• _Action item_
In the entries below, filter for the word "each" and copy every matching line.

Data excerpts:
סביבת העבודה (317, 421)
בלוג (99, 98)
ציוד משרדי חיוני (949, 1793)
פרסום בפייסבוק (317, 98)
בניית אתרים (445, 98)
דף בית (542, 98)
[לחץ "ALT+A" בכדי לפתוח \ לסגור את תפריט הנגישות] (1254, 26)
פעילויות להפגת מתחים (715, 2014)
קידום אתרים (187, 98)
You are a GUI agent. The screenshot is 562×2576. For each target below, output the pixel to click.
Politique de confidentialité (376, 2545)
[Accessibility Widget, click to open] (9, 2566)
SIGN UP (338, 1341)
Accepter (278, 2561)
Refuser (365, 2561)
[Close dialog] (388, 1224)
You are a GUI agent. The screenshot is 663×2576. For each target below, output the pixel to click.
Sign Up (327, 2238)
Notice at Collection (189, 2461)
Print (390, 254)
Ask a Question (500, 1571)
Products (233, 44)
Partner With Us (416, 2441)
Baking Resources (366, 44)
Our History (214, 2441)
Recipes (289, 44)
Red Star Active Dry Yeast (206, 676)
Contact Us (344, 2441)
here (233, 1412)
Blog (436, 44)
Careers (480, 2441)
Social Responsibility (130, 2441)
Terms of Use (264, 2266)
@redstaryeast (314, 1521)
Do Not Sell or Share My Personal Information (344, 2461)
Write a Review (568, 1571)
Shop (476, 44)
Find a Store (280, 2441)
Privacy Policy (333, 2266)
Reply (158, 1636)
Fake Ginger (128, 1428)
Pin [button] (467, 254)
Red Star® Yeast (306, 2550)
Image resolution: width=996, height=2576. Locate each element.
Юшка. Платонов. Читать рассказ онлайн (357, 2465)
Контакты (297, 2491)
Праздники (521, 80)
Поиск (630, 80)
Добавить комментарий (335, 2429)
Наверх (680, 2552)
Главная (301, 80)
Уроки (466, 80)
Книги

• _Result_
You are a GUI agent. The screenshot is 562×2576. For each target below, output the pixel to click.
You are a GUI agent. The screenshot is 663×2576. For each target below, output the pixel to click.
Image resolution: width=996, height=2576. Locate each element.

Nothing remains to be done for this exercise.